What Really Occurred Was Mass Absenteeism

“Everyone could see how participation in these elections was insignificant and how the national media, through the television networks, and the presidential candidates themselves tried to convince people to turn out to vote.

“When I heard the TSE magistrates say that people had come out to the polls in mass and then began giving the preliminary figures, I found myself astonished in the face of such an enormous capacity for lying.”

“However,” Reyes continued, “the reality is what triumphed was abstentionism. They know that it did, but the objective of this farce was not who won the elections, but to achieve a participation rate of over 60 percent in order to show the world and to ensure that the process was recognized.

“We don’t forget that the coup forces seized power to stay and not to hand it over this coming January 27.  These people have been willing to repress, kill and commit any type of atrocity against people of the resistance.  We have no other alternative than to continue struggling, at any price,” said the union leader and former independent presidential candidate.

Carlos H. Reyes said the resistance is not interested in entering into discussions over the results announced by the TSE because the electoral process was corrupt from its beginning, since constitutional order was never restored in the country.

“What interests us now is to continue with the struggle to return constitutional order and to move toward a constituent national assembly.

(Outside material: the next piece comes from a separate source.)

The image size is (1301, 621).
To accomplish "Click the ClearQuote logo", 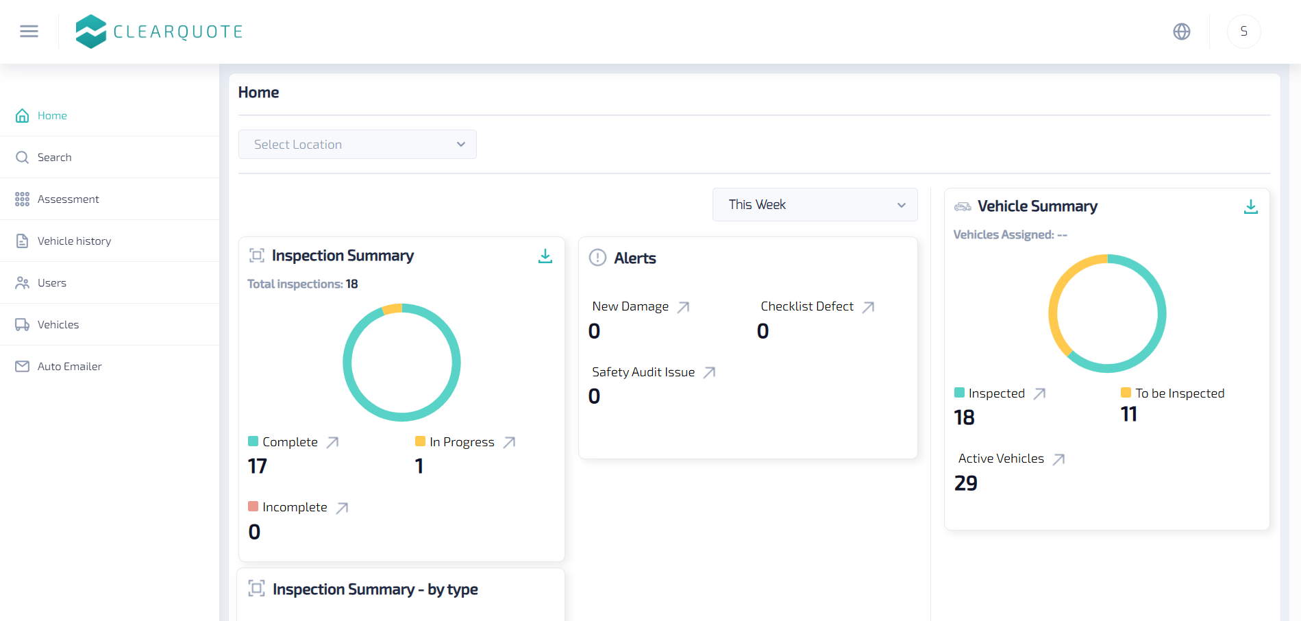I will tap(158, 31).
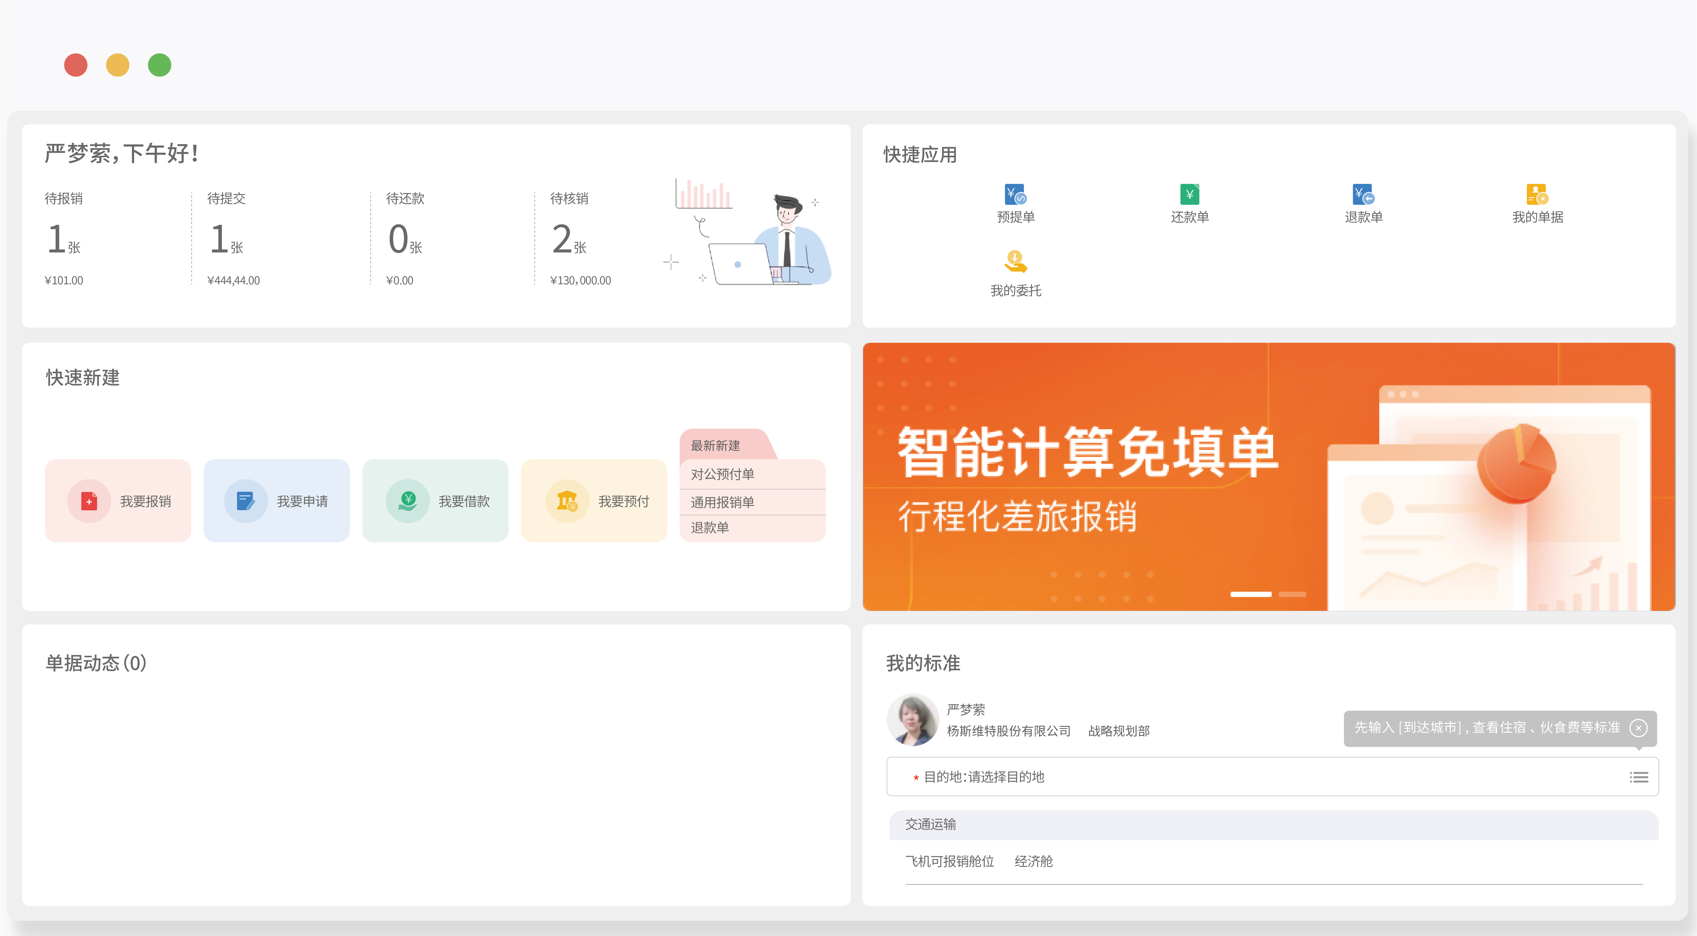Open 对公预付单 from recent list

tap(722, 474)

“This initiative is not something that one does overnight; rather, it implies strategies and tactics in the face of power.  We will begin to not only ignore the coup-backed regime, but also the regime they’re seeking to install with these elections

“In this sense, we’re also going to see how we can give an electoral arm to the resistance, either through an independent party or candidacy; this is a necessary condition to continue moving forward,” Reyes explained.

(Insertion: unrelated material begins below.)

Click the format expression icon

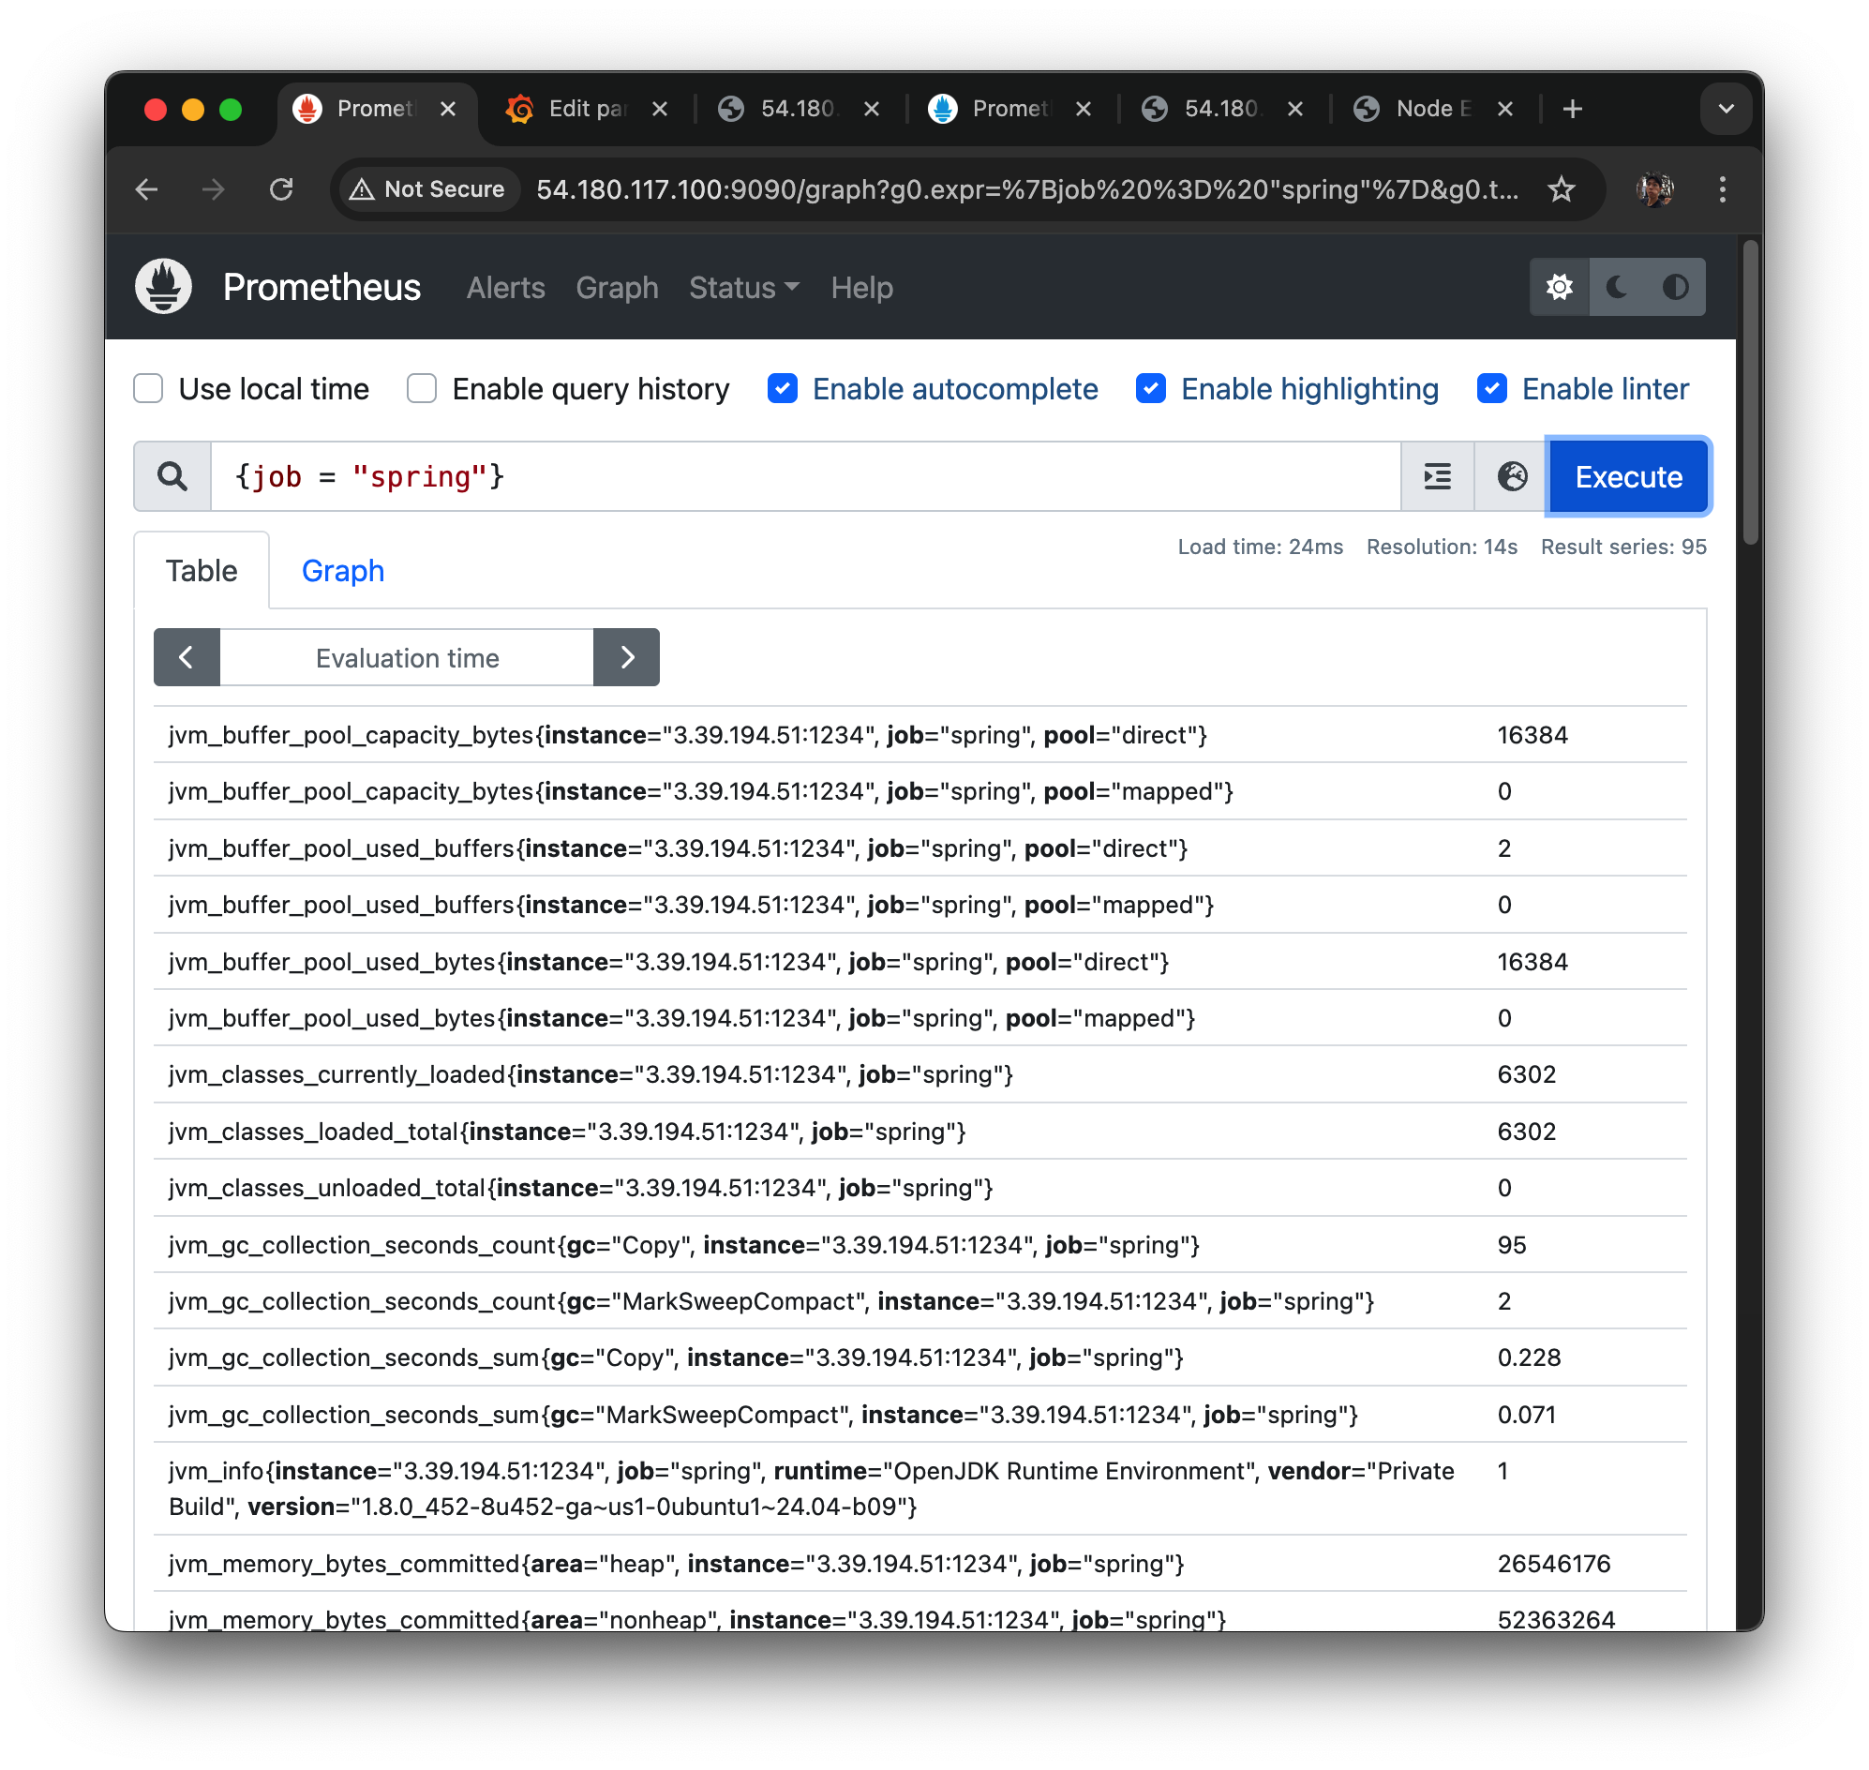click(x=1437, y=476)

With regard to the behavior of the international community, this leading member of the National Front Against the Coup d’état considered that it will be difficult to maintain the unity initially demonstrated.  However, there exists the real hope that a large majority of the world’s countries understand that “this is nothing more than another form of disregarding the will of the Honduran people, which has expressed itself as being against this electoral process and the coup d’état,” he concluded.

The Caravan of the “No Vote”

Upon the conclusion of the assembly, thousands of people gathered in the vicinity of the Autonomous National University of Honduras (UNAH), where they initiated a gigantic caravan of vehicles as never before seen.  They drove through the main arteries of the capital, greeted by hundreds of people who came out of their houses with flags and banners or simply to show their un-inked little fingers, which these days means not being a part of the attempt to legitimize the bloody June 28 coup.

The caravan concluded a few blocks from the Brazilian embassy, where for more than two months President Manuel Zelaya has been given refuge. From the cars came a large group of people who assembled a few yards from the military and police post, dancing, singing, chanting their slogans and celebrating their victory.

One thought on “Honduras: Analysis and Perspectives

  • You don’t just “struggle” for a Constituent Assembly. You CALL a Constituent Assembly. The honduran “Constitution” was illegitimate the very moment it was imposed on the people by the yanquis and the previous murderous junta in their service. And the “parliamentary” spectacle of the past few decades, since the Reagan regime brutalized all of Central America, has been an ongoing, deadly farce with a mass-media happy face. Still a killer. And since the Right clearly intends to murder people over any attempt to call a Constituent Assembly — it looks like hondurans will have to *defend* their Constituent Assembly by force of arms.

    There is no “legal” way to break with an old, brutal order that has every intention of staying in power — and which will use any and every means to do so. Hondurans will simply have to stage a revolution. So why not accept up front, now, that they are really aiming at socialism?